Lee Swanson Research Update

Green Tea May Boost Oral Health, Reduce Tooth Loss

April 2010

Drinking one cup of green tea daily may improve dental health and reduce the risk of losing teeth by about 20%, according to a new study from Japan. Plus, drinking more cups appears to reduce the risk even more, with five or more cups a day associated with a 23% reduction in risk. The findings were published in Preventive Medicine.

Being an observational study, the findings do not prove causality, but the link does appear to be biologically plausible, state the authors, led by Yasushi Koyama from Tohoku University Graduate School of Medicine.
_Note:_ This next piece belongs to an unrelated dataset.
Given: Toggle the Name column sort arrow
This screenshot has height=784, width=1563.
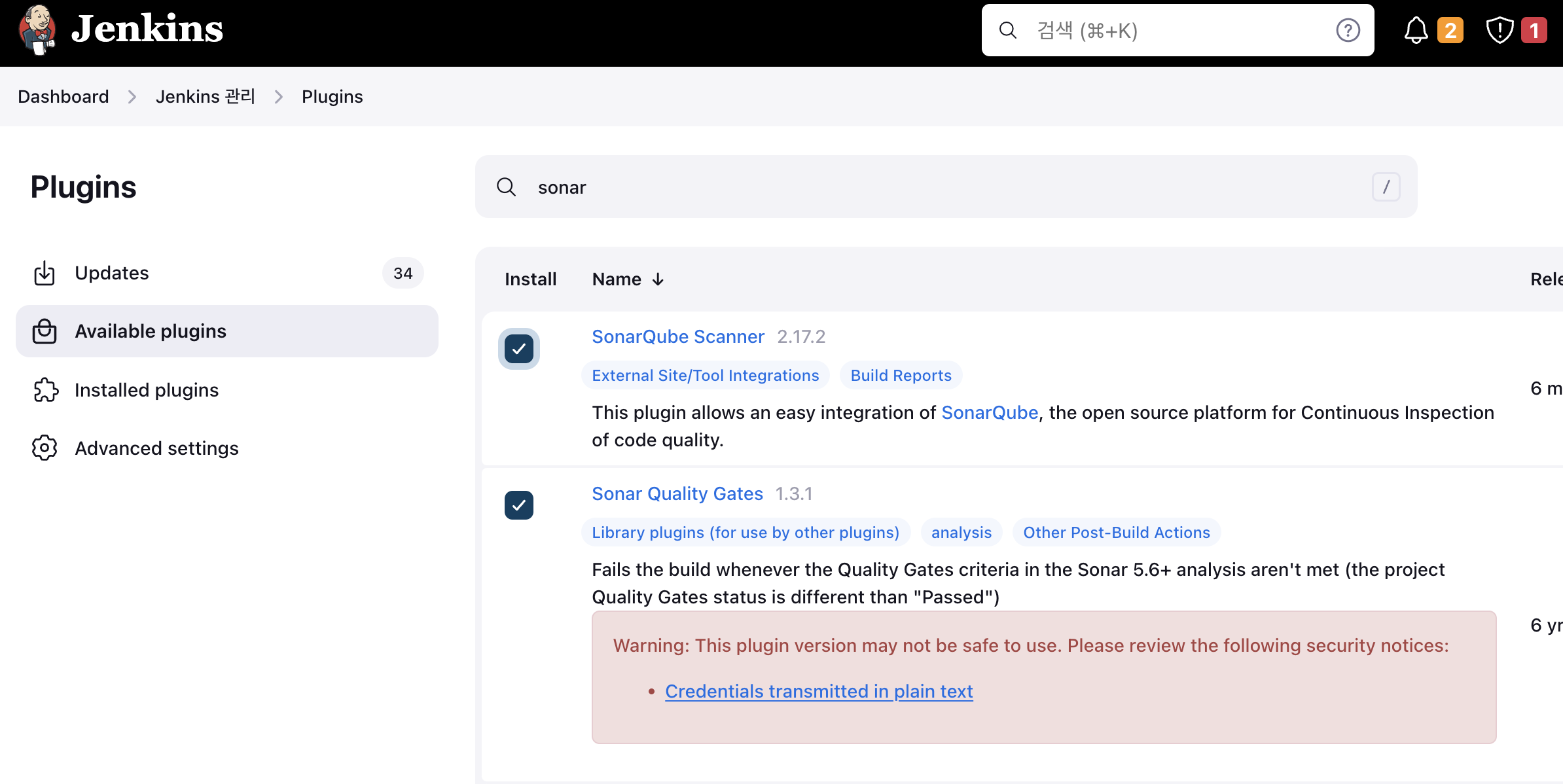Looking at the screenshot, I should click(x=657, y=279).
Previous studies have reported that green tea catechins may inhibit the action of oral bacteria linked to the development of periodontal disease, they said.

"A number of experimental studies have shown that green tea catechins inhibit oral bacteria, while some experiments have indicated that the concentration of tea catechin conferring the above effect should be more than 100 mg/100 ml," wrote the authors. "A typical preparation of green tea contains a catechin concentration of 50-150 mg/100 ml. "Therefore, this amount of catechin contained in one cup of green tea might be sufficient to aid tooth retention," they added.

Koyama and co-workers analyzed data from 25,078 people aged between 40 and 64 years. By measuring tooth loss in people with up to 20 teeth still remaining, the researchers calculated that one to two cups of green tea per day was associated with an 18% reduction in tooth loss risk. The same reduction was calculated for three to four cups per day, while five or more cups were associated with a 23% reduction in risk. If the researchers limited or extended the data for people with less than 10, or up to 25 teeth, the same protective levels of green tea consumption were observed.

The researchers noted that a certain level of tea was required to produce the effect. This "threshold" value could be linked to the catechin content of green tea, they added.